▶ _STATED PROBLEM_
Rewrite these lines, substituting "button" for each "icon" and leaving everything else unchanged.

---------------

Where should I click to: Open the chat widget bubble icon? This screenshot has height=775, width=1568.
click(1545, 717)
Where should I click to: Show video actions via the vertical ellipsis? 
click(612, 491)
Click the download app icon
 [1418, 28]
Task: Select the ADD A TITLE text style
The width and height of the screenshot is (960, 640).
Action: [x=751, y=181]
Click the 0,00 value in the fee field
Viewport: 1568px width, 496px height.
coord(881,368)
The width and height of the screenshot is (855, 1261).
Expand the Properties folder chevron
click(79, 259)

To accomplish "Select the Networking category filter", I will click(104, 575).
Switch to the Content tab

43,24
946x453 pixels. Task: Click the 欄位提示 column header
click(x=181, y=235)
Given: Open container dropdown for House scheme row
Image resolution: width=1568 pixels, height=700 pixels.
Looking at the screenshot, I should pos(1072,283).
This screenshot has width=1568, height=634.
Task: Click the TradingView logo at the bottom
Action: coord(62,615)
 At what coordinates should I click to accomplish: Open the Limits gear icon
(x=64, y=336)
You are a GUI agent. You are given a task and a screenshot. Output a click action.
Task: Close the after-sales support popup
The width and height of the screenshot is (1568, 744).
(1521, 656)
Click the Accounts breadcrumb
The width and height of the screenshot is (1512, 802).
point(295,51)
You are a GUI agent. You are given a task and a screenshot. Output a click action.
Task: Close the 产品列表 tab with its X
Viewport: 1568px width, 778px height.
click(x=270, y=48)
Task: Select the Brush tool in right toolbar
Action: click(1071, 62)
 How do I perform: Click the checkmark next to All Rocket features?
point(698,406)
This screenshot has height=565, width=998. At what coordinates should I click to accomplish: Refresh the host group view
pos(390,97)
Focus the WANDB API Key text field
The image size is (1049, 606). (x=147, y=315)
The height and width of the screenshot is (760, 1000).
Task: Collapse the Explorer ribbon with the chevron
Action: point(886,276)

---------------

▶ _WRITTEN ANSWER_
Where should I click to: Open the chat widget bubble button? This screenshot has height=775, width=1568.
click(1545, 717)
Where should I click to: Show video actions via the vertical ellipsis? 
click(612, 491)
Click the download app button
 [1418, 28]
Task: Select the ADD A TITLE text style
The width and height of the screenshot is (960, 640).
Action: [x=751, y=181]
Click the 0,00 value in the fee field
Viewport: 1568px width, 496px height.
coord(881,368)
The width and height of the screenshot is (855, 1261).
Expand the Properties folder chevron
click(79, 259)

To accomplish "Select the Networking category filter", I will click(104, 575).
Switch to the Content tab

43,24
946x453 pixels. Task: Click the 欄位提示 column header
click(x=181, y=235)
Given: Open container dropdown for House scheme row
Image resolution: width=1568 pixels, height=700 pixels.
Looking at the screenshot, I should pos(1072,283).
This screenshot has width=1568, height=634.
Task: Click the TradingView logo at the bottom
Action: coord(62,615)
 At what coordinates should I click to accomplish: Open the Limits gear button
(x=64, y=336)
You are a GUI agent. You are given a task and a screenshot. Output a click action.
Task: Close the after-sales support popup
The width and height of the screenshot is (1568, 744).
(1521, 656)
Click the Accounts breadcrumb
The width and height of the screenshot is (1512, 802).
point(295,51)
You are a GUI agent. You are given a task and a screenshot. Output a click action.
Task: Close the 产品列表 tab with its X
Viewport: 1568px width, 778px height.
click(x=270, y=48)
Task: Select the Brush tool in right toolbar
Action: click(1071, 62)
 How do I perform: Click the checkmark next to All Rocket features?
point(698,406)
This screenshot has height=565, width=998. At what coordinates should I click to accomplish: Refresh the host group view
pos(390,97)
Focus the WANDB API Key text field
The image size is (1049, 606). (x=147, y=315)
The height and width of the screenshot is (760, 1000).
Task: Collapse the Explorer ribbon with the chevron
Action: point(886,276)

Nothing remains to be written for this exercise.